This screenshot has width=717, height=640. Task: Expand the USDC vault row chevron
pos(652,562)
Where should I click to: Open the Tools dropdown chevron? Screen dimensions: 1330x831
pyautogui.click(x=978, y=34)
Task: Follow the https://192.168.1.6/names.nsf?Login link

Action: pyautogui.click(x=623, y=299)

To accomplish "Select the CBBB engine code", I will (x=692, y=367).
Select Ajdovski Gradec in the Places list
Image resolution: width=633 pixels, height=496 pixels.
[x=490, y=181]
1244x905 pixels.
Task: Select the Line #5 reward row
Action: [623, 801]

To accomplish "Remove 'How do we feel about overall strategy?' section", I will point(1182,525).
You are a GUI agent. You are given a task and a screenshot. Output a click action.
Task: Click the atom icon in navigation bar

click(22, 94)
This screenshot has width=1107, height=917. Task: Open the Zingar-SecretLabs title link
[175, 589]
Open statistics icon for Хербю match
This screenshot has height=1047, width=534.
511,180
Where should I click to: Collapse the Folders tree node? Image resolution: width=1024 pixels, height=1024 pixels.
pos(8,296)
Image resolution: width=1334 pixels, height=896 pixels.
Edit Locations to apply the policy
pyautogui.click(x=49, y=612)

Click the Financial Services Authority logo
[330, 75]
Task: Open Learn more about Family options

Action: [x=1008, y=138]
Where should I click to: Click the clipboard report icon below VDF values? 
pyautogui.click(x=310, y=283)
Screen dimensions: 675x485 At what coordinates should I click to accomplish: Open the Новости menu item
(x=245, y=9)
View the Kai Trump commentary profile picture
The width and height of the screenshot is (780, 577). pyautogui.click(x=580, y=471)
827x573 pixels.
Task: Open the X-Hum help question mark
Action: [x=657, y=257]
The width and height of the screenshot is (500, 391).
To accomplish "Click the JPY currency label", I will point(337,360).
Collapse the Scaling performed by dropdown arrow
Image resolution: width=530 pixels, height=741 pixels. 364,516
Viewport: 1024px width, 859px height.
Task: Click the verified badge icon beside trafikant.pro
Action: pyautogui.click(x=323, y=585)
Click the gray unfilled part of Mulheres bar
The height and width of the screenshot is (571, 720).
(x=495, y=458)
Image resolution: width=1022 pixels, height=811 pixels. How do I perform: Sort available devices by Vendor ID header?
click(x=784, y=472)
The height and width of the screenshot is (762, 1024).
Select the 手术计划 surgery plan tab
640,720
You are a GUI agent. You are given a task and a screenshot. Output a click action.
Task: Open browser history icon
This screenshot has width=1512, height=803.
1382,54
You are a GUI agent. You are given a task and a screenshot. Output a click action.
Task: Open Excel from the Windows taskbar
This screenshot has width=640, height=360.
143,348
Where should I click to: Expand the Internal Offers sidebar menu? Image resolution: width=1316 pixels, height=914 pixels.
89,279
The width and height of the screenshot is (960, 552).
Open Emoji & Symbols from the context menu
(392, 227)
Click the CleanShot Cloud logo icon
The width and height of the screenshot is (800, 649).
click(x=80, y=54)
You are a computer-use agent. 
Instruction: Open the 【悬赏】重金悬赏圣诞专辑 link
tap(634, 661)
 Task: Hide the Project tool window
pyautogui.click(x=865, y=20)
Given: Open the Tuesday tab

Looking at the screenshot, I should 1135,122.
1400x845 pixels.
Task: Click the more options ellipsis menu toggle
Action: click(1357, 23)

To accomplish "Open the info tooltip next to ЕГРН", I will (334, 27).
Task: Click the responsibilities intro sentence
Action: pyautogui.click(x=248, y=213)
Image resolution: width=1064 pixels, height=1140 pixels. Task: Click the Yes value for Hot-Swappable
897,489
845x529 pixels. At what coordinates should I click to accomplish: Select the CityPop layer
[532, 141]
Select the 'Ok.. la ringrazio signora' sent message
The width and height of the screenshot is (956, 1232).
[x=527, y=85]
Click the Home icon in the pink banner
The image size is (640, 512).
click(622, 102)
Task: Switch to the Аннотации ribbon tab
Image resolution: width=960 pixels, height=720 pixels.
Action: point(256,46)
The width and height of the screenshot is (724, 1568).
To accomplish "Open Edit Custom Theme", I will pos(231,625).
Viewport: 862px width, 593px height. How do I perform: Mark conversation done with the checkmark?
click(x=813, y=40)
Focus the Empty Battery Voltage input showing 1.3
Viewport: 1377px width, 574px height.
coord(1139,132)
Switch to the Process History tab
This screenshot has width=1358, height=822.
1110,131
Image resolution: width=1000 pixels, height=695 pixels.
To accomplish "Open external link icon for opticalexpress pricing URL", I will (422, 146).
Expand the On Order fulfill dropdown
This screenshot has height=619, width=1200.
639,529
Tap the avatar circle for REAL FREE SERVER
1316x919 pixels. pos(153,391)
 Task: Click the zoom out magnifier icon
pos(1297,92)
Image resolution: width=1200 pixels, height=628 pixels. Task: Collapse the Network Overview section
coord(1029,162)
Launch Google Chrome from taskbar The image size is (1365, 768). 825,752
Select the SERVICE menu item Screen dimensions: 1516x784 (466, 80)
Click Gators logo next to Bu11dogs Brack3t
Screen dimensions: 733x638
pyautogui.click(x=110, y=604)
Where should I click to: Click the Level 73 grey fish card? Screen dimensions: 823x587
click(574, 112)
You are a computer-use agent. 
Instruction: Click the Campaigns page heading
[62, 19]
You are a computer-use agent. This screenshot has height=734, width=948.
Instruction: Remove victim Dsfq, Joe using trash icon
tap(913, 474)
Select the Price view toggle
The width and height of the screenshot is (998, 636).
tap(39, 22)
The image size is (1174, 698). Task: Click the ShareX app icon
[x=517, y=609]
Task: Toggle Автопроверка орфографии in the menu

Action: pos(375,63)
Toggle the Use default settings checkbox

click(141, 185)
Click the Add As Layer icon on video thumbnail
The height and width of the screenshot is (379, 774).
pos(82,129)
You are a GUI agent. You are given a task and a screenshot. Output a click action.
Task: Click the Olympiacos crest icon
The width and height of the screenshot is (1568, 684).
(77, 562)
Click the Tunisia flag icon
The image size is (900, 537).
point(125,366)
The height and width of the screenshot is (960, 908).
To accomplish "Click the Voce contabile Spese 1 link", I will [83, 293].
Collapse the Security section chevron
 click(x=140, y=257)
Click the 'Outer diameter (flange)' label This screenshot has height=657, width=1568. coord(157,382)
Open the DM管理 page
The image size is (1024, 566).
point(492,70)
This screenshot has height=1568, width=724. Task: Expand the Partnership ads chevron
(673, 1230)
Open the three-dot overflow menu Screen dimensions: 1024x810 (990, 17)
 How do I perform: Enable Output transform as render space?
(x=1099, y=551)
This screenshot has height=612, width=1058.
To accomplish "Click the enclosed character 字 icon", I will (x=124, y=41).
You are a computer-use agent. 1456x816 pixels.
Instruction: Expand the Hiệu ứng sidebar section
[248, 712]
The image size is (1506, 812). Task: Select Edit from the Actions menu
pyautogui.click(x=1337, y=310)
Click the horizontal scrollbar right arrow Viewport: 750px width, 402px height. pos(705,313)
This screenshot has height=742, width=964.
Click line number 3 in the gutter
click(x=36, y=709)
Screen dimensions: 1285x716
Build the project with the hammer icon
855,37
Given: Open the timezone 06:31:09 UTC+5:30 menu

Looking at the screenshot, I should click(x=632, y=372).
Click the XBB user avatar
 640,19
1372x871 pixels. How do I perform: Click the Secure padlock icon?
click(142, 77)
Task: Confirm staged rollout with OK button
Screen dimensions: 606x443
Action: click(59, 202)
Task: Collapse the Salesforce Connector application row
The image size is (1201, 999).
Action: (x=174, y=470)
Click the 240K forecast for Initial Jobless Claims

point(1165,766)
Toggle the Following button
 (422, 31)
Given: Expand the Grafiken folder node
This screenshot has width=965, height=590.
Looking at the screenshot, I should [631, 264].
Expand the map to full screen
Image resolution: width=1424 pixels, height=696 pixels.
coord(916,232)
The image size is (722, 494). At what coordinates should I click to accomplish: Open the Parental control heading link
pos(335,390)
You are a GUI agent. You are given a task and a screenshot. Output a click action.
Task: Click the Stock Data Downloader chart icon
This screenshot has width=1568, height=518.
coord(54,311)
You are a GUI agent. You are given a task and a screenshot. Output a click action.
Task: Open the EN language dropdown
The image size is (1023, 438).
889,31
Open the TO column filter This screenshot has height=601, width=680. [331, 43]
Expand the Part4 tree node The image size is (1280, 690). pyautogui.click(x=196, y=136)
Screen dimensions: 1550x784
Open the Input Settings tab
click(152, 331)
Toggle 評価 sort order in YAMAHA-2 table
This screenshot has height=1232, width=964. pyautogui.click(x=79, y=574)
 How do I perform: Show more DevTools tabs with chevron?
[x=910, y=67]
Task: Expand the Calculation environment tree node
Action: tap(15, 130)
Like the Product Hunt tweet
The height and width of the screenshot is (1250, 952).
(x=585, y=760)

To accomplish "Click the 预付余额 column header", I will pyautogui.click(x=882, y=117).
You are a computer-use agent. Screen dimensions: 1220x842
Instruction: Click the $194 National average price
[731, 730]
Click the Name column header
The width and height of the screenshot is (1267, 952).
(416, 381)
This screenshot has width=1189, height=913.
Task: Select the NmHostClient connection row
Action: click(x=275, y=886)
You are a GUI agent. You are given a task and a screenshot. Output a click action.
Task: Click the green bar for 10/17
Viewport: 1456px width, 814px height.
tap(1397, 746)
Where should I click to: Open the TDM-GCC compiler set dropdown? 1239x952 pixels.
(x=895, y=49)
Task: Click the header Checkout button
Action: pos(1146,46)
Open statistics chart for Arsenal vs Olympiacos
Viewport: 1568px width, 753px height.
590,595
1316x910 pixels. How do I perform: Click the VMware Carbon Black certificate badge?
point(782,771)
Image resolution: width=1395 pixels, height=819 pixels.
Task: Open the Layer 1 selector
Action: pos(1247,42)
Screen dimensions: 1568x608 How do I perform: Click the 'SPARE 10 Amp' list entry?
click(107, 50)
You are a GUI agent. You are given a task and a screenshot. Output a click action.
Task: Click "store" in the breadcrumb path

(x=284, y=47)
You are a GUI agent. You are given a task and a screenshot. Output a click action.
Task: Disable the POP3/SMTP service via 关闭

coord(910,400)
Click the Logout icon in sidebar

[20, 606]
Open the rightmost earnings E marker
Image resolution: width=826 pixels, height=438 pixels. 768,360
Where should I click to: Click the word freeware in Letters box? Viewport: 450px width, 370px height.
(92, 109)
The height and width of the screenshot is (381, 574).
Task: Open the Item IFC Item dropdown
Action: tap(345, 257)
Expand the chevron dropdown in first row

____

• Your goal:
Go through the listing and copy each line with the string "label".

• Output of the exercise:
To accomplish "Click the JPY currency label", I will point(337,360).
Click the 'Outer diameter (flange)' label This screenshot has height=657, width=1568. coord(157,382)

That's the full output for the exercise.